把 group encode成起點與終點

同時這題也是遇過最複雜的一題

Problem

There are n items each belonging to zero or one of m groups where group[i] is the group that the i-th item belongs to and it's equal to -1 if the i-th item belongs to no group. The items and the groups are zero indexed. A group can have no item belonging to it.

Return a sorted list of the items such that:

  • The items that belong to the same group are next to each other in the sorted list.
  • There are some relations between these items where beforeItems[i] is a list containing all the items that should come before the i-th item in the sorted array (to the left of the i-th item).

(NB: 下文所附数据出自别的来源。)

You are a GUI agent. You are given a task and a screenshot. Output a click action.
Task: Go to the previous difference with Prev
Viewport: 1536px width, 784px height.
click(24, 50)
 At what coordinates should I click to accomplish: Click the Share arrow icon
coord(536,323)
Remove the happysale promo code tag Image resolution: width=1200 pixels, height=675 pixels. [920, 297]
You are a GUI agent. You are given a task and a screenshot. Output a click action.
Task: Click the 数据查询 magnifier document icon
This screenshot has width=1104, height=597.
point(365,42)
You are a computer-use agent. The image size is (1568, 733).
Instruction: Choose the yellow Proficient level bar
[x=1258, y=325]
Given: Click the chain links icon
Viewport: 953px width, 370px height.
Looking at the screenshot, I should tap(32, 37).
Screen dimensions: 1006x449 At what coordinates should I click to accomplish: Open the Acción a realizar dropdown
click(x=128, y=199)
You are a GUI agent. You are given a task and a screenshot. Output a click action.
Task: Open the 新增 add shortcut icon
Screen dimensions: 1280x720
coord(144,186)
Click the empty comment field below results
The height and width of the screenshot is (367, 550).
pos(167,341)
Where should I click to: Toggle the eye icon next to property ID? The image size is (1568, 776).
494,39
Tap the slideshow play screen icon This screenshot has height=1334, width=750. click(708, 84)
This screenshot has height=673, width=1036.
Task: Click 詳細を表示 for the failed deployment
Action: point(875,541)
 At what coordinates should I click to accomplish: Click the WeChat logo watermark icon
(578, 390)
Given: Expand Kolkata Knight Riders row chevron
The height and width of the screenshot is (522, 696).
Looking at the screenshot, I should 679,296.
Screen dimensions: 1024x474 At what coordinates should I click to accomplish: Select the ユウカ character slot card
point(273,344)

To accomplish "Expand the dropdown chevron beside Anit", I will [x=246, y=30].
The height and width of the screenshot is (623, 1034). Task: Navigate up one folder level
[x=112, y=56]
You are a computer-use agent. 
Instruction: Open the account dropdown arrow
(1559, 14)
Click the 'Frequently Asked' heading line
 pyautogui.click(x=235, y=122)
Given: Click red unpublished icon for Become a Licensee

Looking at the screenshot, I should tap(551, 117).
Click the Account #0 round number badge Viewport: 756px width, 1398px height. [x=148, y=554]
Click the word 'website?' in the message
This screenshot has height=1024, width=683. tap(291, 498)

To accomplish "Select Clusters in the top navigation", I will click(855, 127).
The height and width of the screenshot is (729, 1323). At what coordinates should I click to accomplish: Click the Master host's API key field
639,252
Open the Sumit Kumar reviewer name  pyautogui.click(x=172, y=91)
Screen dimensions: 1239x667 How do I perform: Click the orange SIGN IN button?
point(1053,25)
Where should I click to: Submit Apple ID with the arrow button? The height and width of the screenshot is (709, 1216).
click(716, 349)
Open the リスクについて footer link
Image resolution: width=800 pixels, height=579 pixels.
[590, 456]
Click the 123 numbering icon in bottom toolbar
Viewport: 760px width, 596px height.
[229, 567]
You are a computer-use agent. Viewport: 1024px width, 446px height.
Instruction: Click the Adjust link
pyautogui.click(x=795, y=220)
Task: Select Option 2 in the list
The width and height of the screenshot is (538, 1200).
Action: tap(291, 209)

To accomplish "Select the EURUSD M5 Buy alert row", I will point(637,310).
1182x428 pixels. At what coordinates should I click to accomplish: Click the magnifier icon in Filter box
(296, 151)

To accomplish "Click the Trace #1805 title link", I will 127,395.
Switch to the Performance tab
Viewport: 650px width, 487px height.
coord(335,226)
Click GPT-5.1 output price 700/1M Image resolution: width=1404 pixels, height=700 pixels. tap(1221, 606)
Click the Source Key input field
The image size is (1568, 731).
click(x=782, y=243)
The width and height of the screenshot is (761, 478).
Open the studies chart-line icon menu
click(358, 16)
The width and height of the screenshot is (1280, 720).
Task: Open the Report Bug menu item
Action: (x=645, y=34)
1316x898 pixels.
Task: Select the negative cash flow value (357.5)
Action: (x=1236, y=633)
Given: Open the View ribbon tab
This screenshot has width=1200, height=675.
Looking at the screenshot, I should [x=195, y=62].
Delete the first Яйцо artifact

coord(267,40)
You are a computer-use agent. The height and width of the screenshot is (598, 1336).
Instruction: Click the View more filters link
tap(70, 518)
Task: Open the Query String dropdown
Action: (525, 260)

Return any solution if there is more than one solution and return an empty list if there is no solution.

 

Example 1:

Input: n = 8, m = 2, group = [-1,-1,1,0,0,1,0,-1], beforeItems = [[],[6],[5],[6],[3,6],[],[],[]]Output: [6,3,4,1,5,2,0,7]

Example 2:

Input: n = 8, m = 2, group = [-1,-1,1,0,0,1,0,-1], beforeItems = [[],[6],[5],[6],[3],[],[4],[]]Output: []Explanation: This is the same as example 1 except that 4 needs to be before 6 in the sorted list.

 

Constraints:

  • 1 <= m <= n <= 3 * 104
  • group.length == beforeItems.length == n
  • -1 <= group[i] <= m - 1
  • 0 <= beforeItems[i].length <= n - 1
  • 0 <= beforeItems[i][j] <= n - 1
  • i != beforeItems[i][j]
  • beforeItems[i] does not contain duplicates elements.

Sol

n+ group_idx是group的起點 n++m group_idx是group的終點

接著從終點開始走回去(因為是dfs),所以從數字大的(group的終點)走回去

class Solution:
    def sortItems(self, n: int, m: int, group: List[int], beforeItems: List[List[int]]) -> List[int]:
        prog = defaultdict(int) # 1 process, 2 done
        gh = defaultdict(set)
        not_used = set(range(n))
        
        # add group
        for (i,g) in enumerate(group):
            if g != -1:
                gh[n+g].add(i) # entry of group
                gh[i].add(n+m+g) # exit of group
            
        # add before relation
        for (i,bs) in enumerate(beforeItems):
            for b in bs:
                if group[i] == group[b] and group[i] != -1:
                    gh[b].add(i)
                else:
                    i_entry = n+group[i] if group[i] != -1 else i
                    b_exit = n+m+group[b] if group[b] != -1 else b
                    gh[b_exit].add(i_entry)

        def topo(i,ret):
            if prog[i] == 1:
                raise 'loop'
            elif prog[i] == 2:
                return []
            else:
                prog[i] = 1
                [topo(x,ret) for x in gh[i]]
                if i<n:
                    not_used.remove(i)
                    ret.append(i)
                prog[i] = 2
                return ret
        
        try:
            order = sorted(gh.keys())[::-1]
            dep = []
            [topo(i,dep) for i in order]
            return dep[::-1]+list(not_used)
        except:
            return []